Com a finalidade de esclarecer a construção lacaniana dos quatro ou cinco discursos como laços possíveis, Ensaio, propõe um longo estudo sistemático, "A propósito dos discursos" (Frédéric Pellion).

Lembremos do alerta de Lacan em "Função e campo da fala e da linguagem" (1953), que almeja proteger a prática da psicanálise de sua obsolescência: "Que antes renuncie a isso, portanto, quem não conseguir alcançar em seu horizonte a subjetividade de sua época". Consequentemente, Stylus 33 indaga seriamente, em três capítulos, se os problemas cruciais da psicanálise na atualidade consistiriam em uma questão de adequação ou inadequação do psicanalista ao discurso contemporâneo (ou seja, à modalidade de tratamento do gozo que o século XXI oferece).

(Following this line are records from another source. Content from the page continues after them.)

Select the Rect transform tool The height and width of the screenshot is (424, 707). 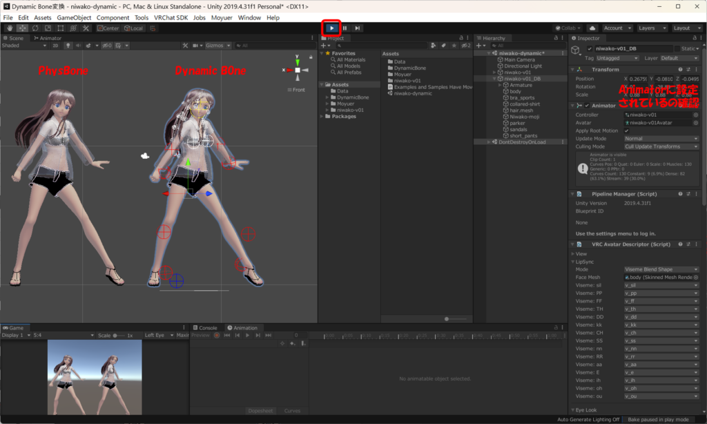click(61, 28)
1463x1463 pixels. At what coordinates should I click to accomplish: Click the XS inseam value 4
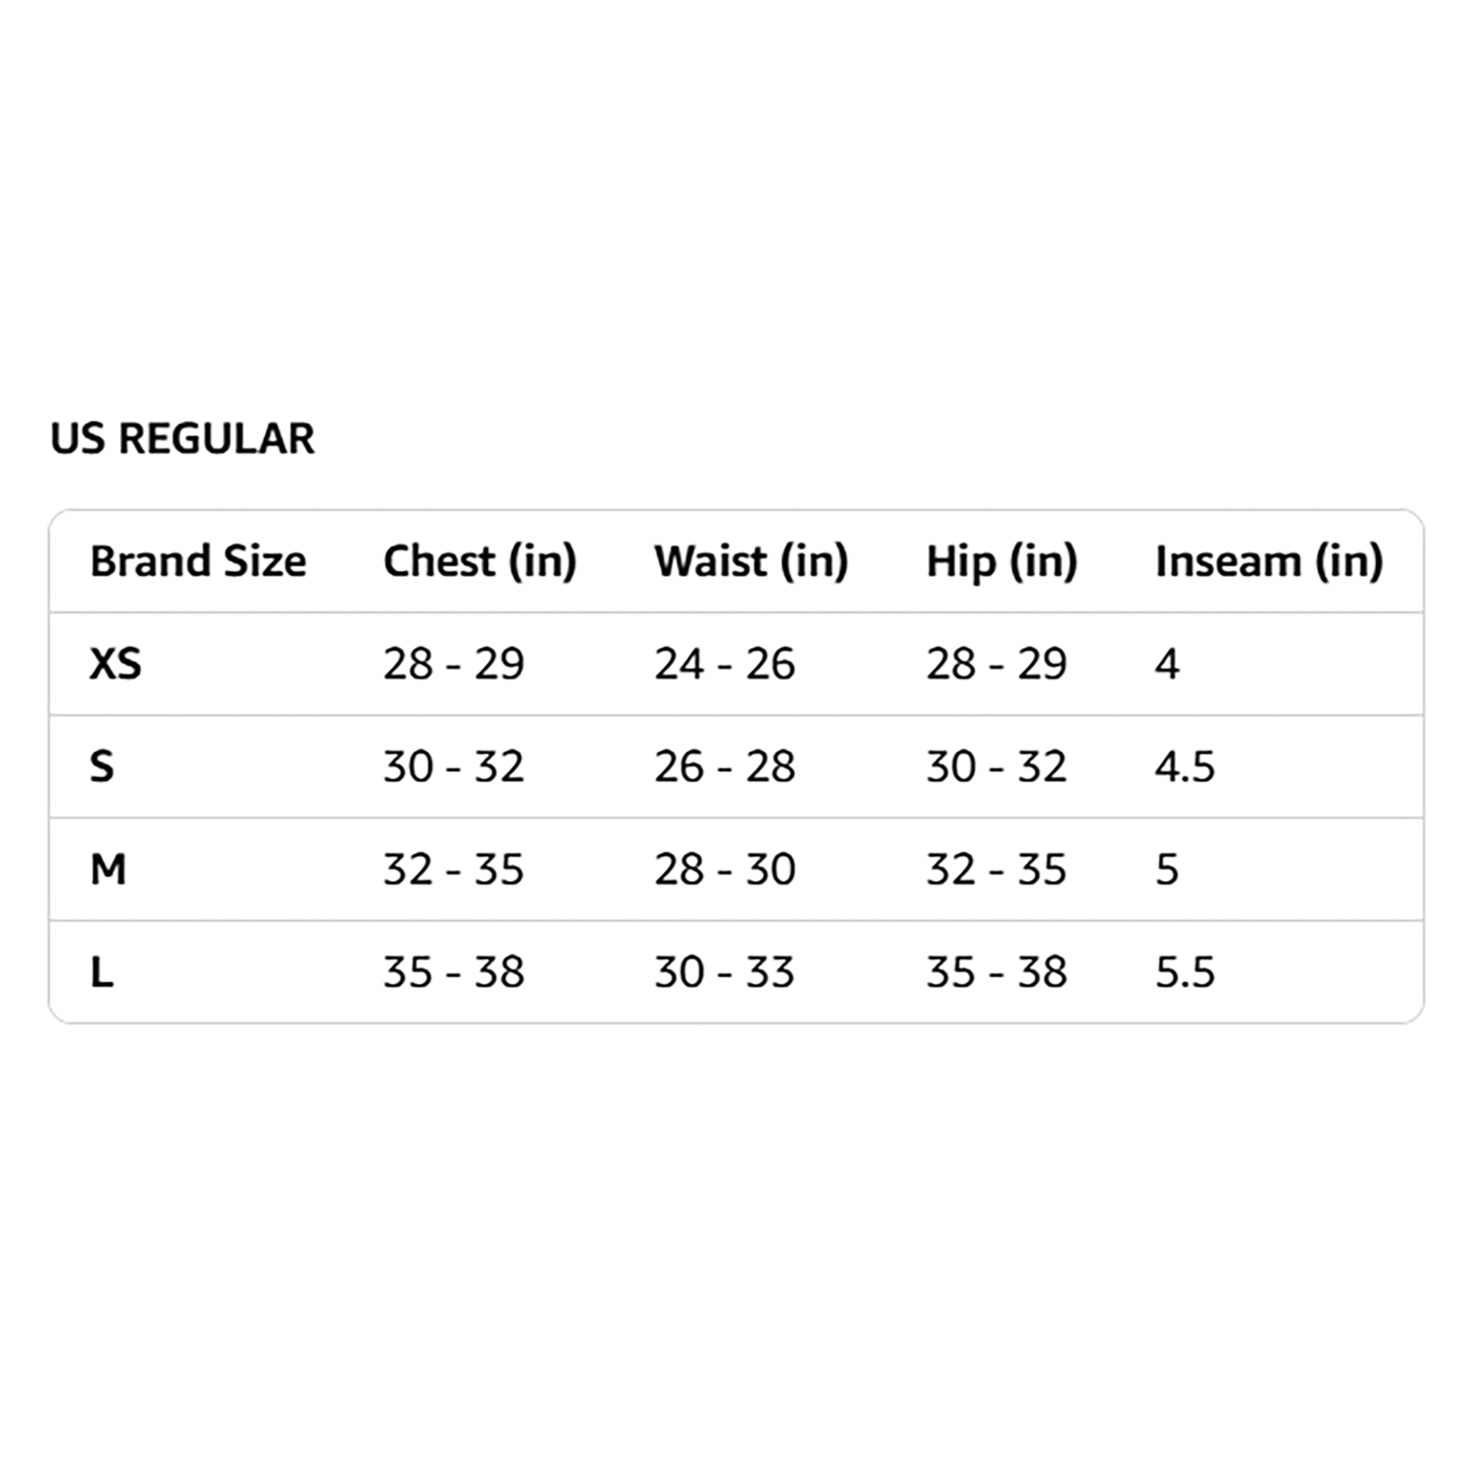coord(1167,664)
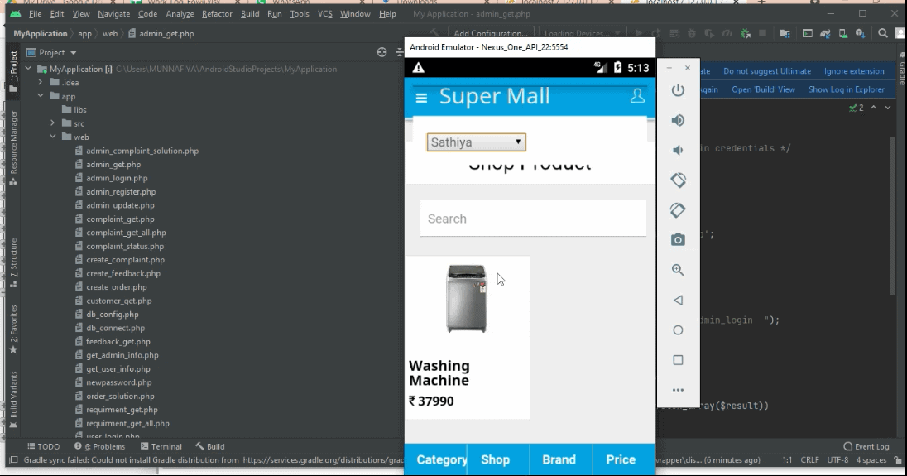The height and width of the screenshot is (476, 907).
Task: Open the Project view selector dropdown
Action: [x=58, y=52]
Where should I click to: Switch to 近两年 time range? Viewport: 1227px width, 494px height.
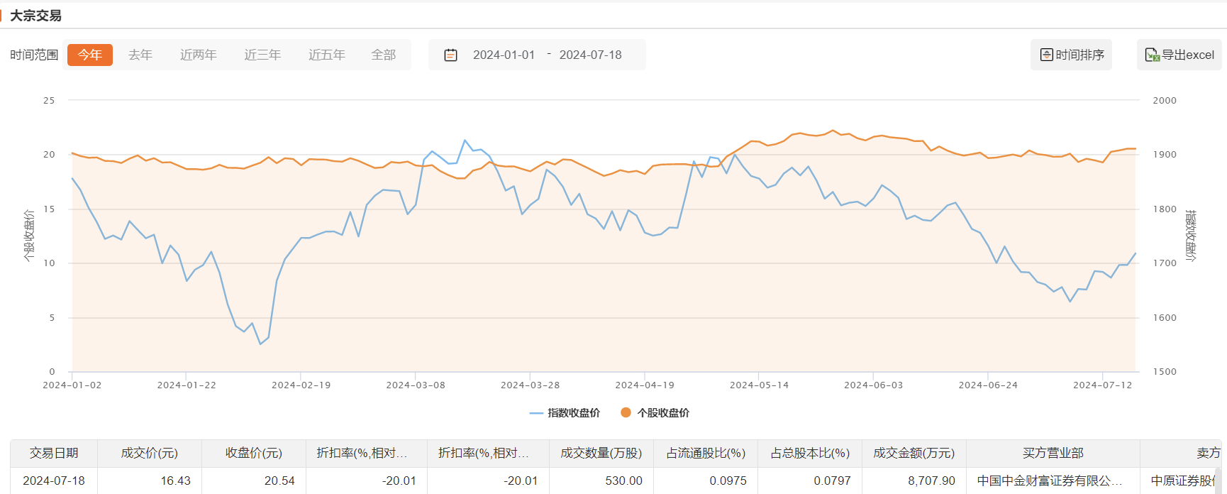(x=198, y=55)
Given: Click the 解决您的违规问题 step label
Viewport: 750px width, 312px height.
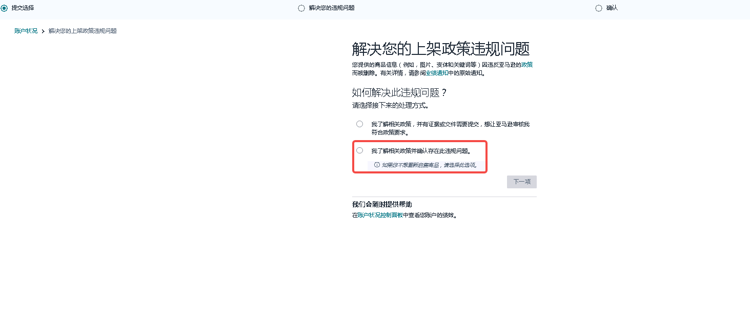Looking at the screenshot, I should (x=332, y=8).
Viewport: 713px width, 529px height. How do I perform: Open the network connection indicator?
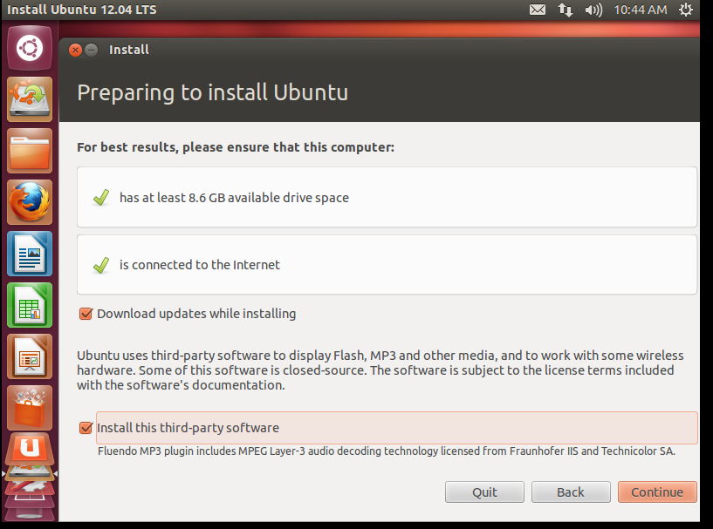(x=566, y=10)
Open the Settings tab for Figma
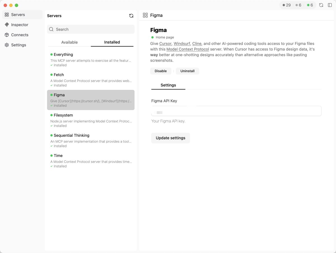 (x=168, y=85)
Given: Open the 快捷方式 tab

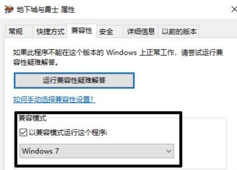Looking at the screenshot, I should tap(50, 31).
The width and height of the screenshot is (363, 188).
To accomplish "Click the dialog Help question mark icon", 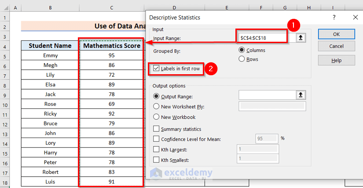I will coord(334,17).
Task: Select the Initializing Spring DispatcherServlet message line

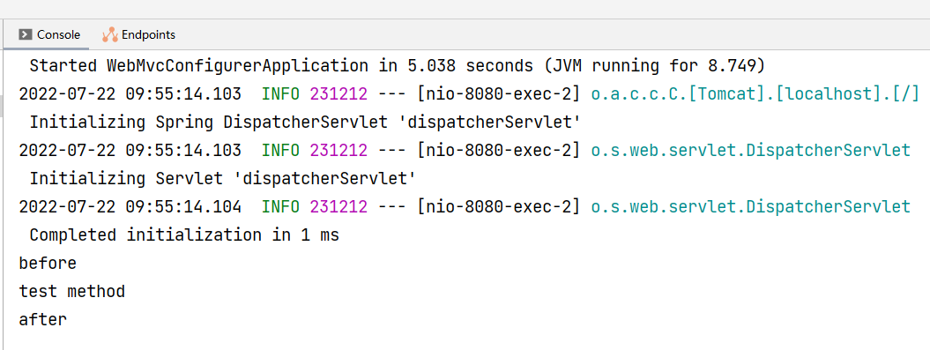Action: click(x=304, y=123)
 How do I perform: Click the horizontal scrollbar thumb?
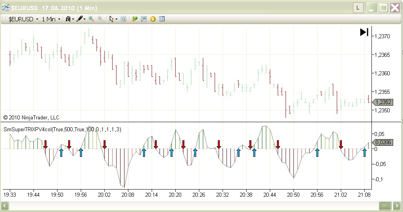click(384, 205)
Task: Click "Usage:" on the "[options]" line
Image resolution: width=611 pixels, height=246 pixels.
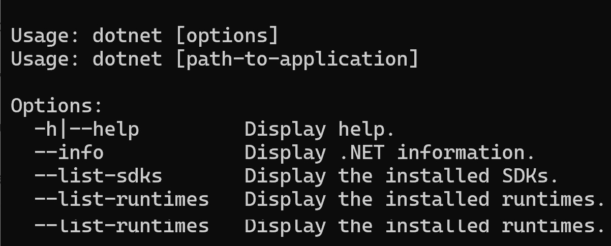Action: [x=46, y=36]
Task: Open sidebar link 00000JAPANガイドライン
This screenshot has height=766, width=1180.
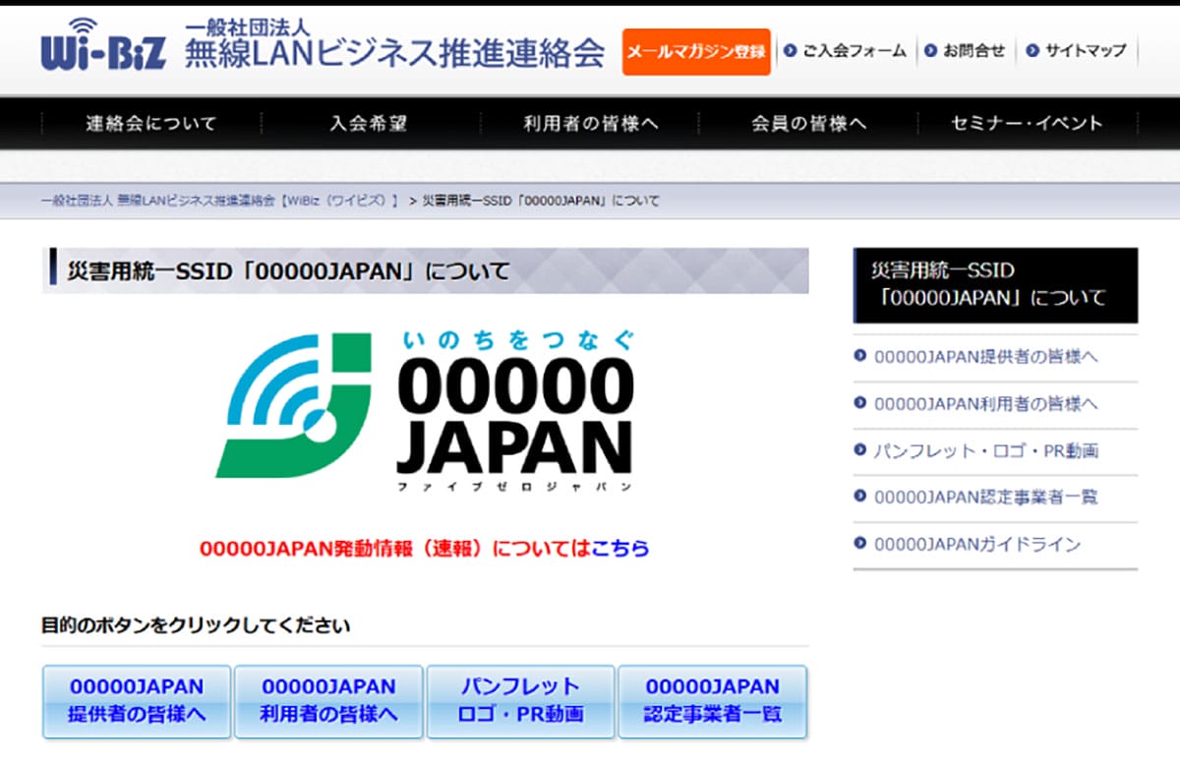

Atualidade do laço social apresenta cinco trabalhos que, a partir das pistas abertas por Lacan, examinam as consequências do chamado Discurso capitalista, seus efeitos sobre os laços sociais e a dor de existir: "Lacan e a modernidade" (David Bernard), "O sofrimento do sujeito contemporâneo" (Marc Strauss), "A essência fugaz do brilho da falta" (Fabiano Rabêlo Chagas), "Psicanálise e contemporaneidade" (Christian Dunker). "Sair do discurso capitalista" (Patrick Barillot) coloca em questão o que se tornou um clichê lacaniano: o fato de a psicanálise permitir uma saída do discurso capitalista.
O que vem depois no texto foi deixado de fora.